What needs to be done:
Find how many lines of the listing below include the word "checkbox", then report the number by itself.

++++++

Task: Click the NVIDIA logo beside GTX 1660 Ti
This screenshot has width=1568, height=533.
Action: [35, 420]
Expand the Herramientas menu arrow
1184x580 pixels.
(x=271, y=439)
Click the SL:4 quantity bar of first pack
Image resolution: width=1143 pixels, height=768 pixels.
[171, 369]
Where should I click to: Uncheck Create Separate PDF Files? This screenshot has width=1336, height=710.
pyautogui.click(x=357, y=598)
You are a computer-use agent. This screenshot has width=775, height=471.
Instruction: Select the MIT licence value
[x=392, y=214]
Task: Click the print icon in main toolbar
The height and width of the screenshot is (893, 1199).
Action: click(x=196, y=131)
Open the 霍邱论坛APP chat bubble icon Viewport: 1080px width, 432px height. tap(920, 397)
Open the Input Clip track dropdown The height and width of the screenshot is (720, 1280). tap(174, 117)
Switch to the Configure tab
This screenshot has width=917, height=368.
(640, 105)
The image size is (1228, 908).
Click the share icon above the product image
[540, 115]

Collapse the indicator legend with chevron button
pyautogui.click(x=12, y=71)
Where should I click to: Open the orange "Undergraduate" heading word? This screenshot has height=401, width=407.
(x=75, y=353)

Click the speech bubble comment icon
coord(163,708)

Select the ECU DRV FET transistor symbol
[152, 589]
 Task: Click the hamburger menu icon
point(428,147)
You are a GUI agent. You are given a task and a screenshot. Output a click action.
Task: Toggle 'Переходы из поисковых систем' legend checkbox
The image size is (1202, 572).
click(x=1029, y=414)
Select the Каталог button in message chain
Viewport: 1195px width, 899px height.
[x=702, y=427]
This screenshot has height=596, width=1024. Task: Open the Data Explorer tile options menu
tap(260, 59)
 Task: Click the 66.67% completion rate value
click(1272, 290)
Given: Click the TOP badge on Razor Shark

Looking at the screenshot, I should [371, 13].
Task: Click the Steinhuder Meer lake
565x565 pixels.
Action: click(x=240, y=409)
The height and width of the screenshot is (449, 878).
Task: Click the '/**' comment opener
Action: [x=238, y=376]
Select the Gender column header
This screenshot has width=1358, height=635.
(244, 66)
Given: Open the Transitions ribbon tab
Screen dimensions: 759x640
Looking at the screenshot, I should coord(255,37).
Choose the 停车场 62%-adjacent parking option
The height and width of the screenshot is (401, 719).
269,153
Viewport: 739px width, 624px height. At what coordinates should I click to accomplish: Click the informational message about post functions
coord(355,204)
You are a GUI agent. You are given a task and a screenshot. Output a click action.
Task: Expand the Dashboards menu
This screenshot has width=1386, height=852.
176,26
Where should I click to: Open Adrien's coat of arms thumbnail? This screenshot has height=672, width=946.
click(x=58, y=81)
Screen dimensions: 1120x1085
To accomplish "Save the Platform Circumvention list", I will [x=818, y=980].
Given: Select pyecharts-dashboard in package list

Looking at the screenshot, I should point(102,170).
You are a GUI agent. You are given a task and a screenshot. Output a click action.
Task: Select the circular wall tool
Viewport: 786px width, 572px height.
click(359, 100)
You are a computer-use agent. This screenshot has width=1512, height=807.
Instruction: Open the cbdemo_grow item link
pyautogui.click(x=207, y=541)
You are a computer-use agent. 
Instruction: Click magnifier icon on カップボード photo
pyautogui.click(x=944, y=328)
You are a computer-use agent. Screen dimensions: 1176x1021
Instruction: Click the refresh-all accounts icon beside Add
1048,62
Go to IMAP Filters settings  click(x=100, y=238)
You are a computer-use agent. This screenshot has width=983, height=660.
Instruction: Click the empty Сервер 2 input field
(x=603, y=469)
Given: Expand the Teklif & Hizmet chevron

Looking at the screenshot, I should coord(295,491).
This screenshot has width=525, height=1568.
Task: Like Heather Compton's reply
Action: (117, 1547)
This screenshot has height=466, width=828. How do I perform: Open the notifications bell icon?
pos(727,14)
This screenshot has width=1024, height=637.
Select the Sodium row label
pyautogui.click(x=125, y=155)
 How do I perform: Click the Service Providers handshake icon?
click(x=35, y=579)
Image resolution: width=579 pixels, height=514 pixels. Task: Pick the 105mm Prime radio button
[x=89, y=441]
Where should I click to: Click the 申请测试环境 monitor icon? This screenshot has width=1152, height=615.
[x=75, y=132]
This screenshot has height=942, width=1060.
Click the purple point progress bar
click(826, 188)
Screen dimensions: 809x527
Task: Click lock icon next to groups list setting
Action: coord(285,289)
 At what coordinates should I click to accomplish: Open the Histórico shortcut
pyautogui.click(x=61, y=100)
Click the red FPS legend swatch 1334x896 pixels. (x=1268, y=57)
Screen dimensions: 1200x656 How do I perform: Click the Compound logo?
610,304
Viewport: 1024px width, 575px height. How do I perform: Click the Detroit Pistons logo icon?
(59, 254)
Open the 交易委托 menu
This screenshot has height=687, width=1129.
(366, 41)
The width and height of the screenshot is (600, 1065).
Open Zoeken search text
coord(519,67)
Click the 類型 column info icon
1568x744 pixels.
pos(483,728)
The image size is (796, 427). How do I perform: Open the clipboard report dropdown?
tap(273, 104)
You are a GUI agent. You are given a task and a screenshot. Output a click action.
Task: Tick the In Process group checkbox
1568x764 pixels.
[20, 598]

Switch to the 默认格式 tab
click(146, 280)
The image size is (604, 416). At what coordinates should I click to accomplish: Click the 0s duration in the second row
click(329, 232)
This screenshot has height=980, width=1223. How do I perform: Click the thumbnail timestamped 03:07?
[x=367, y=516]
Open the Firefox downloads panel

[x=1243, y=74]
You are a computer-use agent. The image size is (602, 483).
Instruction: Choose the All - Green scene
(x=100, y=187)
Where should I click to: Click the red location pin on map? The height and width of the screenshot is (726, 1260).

++++++

Output of the exercise:
2